- [Data]:
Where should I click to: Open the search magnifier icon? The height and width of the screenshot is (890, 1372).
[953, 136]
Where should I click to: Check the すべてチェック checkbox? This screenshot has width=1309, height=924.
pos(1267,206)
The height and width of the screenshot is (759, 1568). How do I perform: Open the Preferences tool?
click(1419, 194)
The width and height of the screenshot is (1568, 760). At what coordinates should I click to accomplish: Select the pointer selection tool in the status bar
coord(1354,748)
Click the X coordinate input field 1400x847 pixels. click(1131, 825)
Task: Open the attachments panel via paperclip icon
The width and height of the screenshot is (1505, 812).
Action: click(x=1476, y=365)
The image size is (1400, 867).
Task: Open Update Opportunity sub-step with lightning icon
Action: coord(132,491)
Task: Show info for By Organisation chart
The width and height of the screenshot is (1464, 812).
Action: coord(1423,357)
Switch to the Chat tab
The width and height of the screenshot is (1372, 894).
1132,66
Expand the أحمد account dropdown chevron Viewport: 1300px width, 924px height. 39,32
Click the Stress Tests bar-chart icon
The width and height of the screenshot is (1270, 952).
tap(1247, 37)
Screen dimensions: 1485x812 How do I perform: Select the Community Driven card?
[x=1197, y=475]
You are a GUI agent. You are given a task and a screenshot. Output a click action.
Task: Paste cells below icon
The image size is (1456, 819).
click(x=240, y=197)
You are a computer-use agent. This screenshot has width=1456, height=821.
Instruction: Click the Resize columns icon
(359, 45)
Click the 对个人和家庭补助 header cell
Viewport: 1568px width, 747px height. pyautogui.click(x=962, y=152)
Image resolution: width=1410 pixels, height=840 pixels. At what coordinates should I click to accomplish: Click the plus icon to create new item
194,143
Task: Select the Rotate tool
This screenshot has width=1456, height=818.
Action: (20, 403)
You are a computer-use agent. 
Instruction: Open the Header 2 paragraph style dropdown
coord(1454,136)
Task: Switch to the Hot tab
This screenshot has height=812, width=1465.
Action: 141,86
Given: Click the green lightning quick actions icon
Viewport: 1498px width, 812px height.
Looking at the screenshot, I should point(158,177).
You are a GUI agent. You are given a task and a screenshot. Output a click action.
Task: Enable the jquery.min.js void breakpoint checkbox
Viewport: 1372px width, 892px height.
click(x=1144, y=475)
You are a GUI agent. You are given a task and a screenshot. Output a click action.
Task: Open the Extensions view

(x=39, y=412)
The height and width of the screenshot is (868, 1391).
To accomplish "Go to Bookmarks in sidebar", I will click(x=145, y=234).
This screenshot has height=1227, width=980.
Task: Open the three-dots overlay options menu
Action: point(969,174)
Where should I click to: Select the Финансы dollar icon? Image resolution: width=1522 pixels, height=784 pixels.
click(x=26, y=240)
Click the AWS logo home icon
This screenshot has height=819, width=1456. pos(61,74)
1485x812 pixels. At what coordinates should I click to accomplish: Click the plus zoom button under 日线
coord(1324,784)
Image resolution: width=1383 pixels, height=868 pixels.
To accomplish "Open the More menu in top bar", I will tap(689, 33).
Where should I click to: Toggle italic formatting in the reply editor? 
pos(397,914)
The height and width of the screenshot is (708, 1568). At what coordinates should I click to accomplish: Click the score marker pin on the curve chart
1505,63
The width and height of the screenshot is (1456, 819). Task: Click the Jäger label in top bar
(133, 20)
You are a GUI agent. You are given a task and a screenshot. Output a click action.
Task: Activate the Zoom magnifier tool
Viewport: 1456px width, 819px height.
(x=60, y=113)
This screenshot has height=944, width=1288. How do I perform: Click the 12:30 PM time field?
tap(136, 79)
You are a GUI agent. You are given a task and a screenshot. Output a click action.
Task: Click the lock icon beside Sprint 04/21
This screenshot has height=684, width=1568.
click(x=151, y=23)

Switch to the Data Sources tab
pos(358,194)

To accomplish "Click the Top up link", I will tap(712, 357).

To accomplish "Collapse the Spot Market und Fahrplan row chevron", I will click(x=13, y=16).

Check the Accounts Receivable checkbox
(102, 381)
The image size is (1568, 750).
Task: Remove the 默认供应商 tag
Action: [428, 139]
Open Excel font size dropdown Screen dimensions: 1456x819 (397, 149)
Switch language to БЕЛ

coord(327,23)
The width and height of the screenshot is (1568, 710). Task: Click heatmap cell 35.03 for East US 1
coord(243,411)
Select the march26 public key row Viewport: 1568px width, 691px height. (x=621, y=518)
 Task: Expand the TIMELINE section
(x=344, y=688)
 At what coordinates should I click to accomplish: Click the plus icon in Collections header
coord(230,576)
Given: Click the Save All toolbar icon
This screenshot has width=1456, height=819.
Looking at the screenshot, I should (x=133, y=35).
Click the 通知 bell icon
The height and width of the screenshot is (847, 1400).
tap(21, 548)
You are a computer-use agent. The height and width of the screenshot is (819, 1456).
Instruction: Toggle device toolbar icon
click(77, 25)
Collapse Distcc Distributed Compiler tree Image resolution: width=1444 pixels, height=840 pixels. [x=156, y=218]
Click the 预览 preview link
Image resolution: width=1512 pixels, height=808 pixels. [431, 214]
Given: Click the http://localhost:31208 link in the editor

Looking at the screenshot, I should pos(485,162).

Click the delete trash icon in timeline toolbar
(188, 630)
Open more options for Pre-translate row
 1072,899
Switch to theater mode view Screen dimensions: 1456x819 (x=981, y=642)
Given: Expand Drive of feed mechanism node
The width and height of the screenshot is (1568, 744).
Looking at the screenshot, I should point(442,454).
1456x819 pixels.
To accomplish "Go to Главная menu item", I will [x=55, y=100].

- [Work task]: Scan the records for lines with the string "Collapse". Give the number of such lines and nothing else.

- [Solution to this task]: 2